Venezuela’s Maduro tries to stop spinning down the toilet drain by spinning faster

Flush

Venezuela has number of problems on its hands lately, one of which had been toilet paper shortages predictably caused by its awesomely awesome socialist revolution. This is fitting, because its economy has been spinning down the drain. Now, Venezuelan president Nicolas Maduro has a bright idea for preventing the flush from completing — spin faster!

USA Today reports:

“I want a Sony plasma television for the house,” said Amanda Lisboa, 34, who waited seven hours outside a Caracas Daka store, USA Today reported. “It’s going to be so cheap!”

“This is for the good of the nation,” Mr. Maduro said in the report. “Leave nothing on the shelves, nothing in the warehouses. … Let nothing remain in stock!”

“This is more like government-sanctioned looting,” said Caracas-based engineer Carlos Rivero, 42, USA Today reported. “What stops them going into pharmacies, supermarkets and shopping malls?”

Looting, indeed. When you go after private property owners — at gunpoint — call them “bourgeois parasites,” and tell the people it’s all being done in the name of “fairness,” lawlessness ultimately will rule the day.

Think this can’t happen in the United States? Think again:

While the country is immersed in Obamacare headlines and a congressional tussle over delays and mandates, the Obama administration is stealthily moving toward unprecedented control over private property under a massive expansion of the Environmental Protection Agency’s Clean Water Act authority.

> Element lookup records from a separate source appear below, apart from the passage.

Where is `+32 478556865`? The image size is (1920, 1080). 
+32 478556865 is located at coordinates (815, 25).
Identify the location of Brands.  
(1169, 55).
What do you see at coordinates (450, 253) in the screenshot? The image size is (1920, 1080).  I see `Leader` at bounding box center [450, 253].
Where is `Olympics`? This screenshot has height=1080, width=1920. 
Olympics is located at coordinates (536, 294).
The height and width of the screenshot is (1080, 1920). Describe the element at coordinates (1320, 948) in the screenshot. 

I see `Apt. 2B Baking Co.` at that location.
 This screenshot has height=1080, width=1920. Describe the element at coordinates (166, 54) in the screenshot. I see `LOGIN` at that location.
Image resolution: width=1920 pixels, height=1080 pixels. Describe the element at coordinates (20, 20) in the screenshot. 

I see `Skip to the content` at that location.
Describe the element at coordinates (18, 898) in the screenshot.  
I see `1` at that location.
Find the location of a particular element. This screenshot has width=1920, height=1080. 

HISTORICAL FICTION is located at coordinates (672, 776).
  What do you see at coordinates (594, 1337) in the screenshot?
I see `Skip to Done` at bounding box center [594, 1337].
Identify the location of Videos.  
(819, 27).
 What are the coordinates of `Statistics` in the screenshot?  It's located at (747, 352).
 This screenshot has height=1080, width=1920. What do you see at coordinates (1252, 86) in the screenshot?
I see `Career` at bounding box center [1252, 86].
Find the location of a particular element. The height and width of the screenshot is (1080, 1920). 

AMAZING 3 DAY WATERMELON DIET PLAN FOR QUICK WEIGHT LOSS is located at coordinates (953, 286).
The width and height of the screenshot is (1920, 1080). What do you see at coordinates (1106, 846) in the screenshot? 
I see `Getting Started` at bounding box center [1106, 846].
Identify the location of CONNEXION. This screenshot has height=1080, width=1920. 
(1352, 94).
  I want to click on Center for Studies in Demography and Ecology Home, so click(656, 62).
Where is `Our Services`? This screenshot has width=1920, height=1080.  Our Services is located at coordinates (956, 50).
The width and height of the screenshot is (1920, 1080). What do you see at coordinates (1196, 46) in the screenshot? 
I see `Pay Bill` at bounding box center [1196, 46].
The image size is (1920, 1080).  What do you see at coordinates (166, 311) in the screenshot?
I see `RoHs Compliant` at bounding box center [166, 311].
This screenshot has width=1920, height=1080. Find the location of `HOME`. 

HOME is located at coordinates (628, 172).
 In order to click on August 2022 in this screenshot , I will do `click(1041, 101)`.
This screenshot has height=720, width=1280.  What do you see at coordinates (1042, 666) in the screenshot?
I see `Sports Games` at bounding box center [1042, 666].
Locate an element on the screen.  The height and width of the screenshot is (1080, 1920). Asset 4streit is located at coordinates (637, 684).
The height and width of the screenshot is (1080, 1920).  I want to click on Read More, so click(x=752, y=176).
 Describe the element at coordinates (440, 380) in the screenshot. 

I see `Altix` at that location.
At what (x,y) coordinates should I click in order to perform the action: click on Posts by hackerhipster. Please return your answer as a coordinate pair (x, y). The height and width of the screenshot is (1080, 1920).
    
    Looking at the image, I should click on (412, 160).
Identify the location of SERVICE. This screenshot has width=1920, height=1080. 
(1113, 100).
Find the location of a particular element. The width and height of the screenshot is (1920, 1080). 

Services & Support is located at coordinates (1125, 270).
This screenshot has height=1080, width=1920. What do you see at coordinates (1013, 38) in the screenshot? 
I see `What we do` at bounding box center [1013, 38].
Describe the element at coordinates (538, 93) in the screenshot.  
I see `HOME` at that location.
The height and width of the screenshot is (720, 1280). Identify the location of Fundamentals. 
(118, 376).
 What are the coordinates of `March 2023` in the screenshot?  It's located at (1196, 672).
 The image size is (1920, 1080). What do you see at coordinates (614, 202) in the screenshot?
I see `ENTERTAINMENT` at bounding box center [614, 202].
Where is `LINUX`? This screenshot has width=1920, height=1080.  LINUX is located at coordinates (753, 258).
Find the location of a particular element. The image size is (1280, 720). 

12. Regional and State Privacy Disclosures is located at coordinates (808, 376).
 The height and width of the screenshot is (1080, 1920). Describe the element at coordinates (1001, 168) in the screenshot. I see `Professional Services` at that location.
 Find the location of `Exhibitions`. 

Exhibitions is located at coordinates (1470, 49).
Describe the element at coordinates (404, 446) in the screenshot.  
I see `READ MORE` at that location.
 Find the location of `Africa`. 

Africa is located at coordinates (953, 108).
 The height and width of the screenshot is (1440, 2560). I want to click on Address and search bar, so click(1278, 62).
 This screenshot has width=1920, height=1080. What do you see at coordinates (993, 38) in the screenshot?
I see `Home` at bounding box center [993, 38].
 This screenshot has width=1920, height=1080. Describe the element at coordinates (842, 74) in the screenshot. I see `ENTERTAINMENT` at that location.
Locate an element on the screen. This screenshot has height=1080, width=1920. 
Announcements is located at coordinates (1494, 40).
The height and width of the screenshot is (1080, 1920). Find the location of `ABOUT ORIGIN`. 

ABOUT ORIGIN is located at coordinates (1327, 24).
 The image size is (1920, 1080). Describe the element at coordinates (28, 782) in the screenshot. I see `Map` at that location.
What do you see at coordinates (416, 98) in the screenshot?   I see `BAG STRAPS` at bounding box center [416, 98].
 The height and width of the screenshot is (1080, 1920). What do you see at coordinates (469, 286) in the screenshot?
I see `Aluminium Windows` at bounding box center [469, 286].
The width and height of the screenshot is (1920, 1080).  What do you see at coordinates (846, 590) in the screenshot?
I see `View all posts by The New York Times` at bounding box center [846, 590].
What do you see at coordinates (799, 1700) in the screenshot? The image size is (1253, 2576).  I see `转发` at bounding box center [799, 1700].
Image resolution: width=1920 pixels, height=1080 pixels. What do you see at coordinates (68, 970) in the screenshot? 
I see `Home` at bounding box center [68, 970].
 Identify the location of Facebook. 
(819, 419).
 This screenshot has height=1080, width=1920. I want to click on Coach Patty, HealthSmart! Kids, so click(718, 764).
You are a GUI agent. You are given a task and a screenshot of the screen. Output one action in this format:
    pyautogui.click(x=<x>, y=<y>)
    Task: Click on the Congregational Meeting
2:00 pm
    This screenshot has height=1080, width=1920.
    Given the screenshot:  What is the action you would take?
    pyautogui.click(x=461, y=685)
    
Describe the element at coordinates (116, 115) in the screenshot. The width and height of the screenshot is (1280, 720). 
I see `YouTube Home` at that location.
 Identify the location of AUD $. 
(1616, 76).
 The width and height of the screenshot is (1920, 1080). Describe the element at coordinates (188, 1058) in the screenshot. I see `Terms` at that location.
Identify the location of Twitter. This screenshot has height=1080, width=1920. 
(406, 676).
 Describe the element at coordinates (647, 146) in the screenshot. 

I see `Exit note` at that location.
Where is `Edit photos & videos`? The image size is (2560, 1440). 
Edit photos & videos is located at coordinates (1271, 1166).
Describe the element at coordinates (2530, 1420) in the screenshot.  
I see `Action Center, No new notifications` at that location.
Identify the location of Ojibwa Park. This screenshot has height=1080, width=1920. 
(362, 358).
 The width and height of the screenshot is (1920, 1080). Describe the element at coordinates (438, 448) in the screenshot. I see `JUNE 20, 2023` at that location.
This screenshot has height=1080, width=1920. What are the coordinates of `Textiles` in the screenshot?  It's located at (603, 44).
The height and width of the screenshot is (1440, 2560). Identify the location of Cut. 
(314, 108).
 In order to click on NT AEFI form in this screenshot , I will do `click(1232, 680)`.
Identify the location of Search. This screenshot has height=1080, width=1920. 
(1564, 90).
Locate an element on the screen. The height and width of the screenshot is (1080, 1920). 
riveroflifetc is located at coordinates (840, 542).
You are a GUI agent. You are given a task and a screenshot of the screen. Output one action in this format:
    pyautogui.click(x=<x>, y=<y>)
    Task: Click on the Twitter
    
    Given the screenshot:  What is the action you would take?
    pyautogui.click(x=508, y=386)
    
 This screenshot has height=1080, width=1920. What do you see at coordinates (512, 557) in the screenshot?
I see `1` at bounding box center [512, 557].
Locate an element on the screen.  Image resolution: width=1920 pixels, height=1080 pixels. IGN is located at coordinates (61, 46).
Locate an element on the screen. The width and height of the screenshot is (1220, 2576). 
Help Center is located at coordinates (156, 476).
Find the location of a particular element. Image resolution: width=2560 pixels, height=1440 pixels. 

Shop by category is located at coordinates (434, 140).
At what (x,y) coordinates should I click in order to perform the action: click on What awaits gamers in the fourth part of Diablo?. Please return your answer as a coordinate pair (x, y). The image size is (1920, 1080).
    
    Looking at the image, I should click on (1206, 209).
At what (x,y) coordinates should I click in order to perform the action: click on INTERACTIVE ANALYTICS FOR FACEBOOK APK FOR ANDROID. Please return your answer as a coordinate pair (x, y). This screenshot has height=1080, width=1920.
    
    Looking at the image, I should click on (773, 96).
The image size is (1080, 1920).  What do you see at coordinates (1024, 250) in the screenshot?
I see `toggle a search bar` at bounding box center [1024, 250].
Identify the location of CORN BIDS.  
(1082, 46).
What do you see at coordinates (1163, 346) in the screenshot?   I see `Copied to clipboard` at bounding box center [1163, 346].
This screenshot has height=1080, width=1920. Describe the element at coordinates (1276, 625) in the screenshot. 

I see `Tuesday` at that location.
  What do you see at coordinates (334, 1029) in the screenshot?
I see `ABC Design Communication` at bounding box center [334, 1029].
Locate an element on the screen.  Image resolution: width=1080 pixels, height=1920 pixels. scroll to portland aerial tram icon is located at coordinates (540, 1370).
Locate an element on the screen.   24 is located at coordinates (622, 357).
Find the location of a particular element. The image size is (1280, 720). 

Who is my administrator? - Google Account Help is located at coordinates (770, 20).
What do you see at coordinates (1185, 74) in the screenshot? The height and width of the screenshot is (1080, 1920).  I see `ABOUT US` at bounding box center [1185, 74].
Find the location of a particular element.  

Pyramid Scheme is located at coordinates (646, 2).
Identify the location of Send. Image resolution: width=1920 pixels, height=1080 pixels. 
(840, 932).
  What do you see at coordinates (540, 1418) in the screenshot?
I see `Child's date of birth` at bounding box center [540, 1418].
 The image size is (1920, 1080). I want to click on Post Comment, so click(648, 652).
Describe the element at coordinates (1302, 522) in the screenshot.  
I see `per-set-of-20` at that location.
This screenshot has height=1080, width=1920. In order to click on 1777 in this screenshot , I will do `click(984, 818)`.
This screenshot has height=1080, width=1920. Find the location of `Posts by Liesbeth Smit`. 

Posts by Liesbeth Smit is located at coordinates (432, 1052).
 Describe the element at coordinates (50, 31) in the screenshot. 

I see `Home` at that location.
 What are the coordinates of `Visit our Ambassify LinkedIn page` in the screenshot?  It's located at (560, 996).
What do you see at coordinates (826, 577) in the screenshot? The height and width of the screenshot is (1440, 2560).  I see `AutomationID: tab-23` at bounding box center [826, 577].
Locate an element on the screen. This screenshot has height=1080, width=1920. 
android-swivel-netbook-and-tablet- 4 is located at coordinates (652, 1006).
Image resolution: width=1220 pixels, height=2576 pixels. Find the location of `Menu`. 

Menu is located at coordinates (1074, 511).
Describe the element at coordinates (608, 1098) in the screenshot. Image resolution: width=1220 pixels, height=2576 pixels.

The proposed rule, obtained by the House Science, Space, and Technology Committee in advance of EPA Administrator Gina McCarthy’s testimony at a Thursday oversight hearing, widely broadens the definition of waterways over which the federal government has jurisdiction to as little as a water ditch in a backyard.

The Clean Water Act redefinition of “waters of the United States” would include all ponds, lakes, wetlands and natural or manmade streams that have any effect on downstream navigable waters — whether on public lands or private property.

The U.S. is going down the same drain, but the difference is that we have people who are trying to slow the process down. It’s just sad that advocates of administrative state are trying to create a bureaucratic vortex of centrifugal force to keep us in the toilet. “Got a ditch in your back yard, kid? Yeah, well, that means it’s the federal government’s yard, now. We’ve been spying on you for quite some time and, quite frankly, we don’t like what you’re up to. So now, you’re up to nothing.”

As I said in August, 2011:

We know how statists feel about the Founding Fathers—and it’s not warm and fuzzy. In order to hide their animosity towards the Founding Fathers and the magnificent document they produced, they refer to the Constitution as “a living document” (i.e., it means whatever it is they want it to mean.) Only by viewing the Constitution in that light can the statists work around what has been an impediment—and a source of frustration—to their central planning for ages. In order for them to succeed, they need power. In a country of 400 million people—each with their own thoughts and dreams and desires—it requires incredible power to get everyone “in line.” The Constitution stops them in their tracks, which is why its defenders must be labeled “unhinged.”

To see how this works, one needs to look no further than the early roll out of Obamacare. Already, politicians are blaming the insurance industry for the economic fallout of their own policies. Individuals who understand basic economics predicted millions of people would lose their plans, that prices would go up, and that the Affordable Care Act would in fact not lower the underlying costs of the health care industry. Now that the writing is on the wall, even Diane “I think you might be a terrorist some day” Feinstein is trying to find a way to avoid the political fallout.

The world was always complex, but as technology advances the world’s perpetual busybodies will become increasingly frustrated. There are too many moving parts. Billions upon billions of voluntary transactions take place ever day between complex spiritual beings with free will. One camp seeks to control the uncontrollable — which has a historical track record of ending in tyranny — and the other believes that the free market (another imperfect system in an imperfect world) is still the best system ever devised for allowing man to obtain his full potential while pulling countless others out of poverty.

Americans should watch what is happening in Venezuela, because in many ways it is giving us a glimpse into the future if we refuse to change course.

Update: I’ll be on NPR’s “Wait…Wait…Don’t Tell Me” on Saturday, Nov. 16 talking about Venezuela.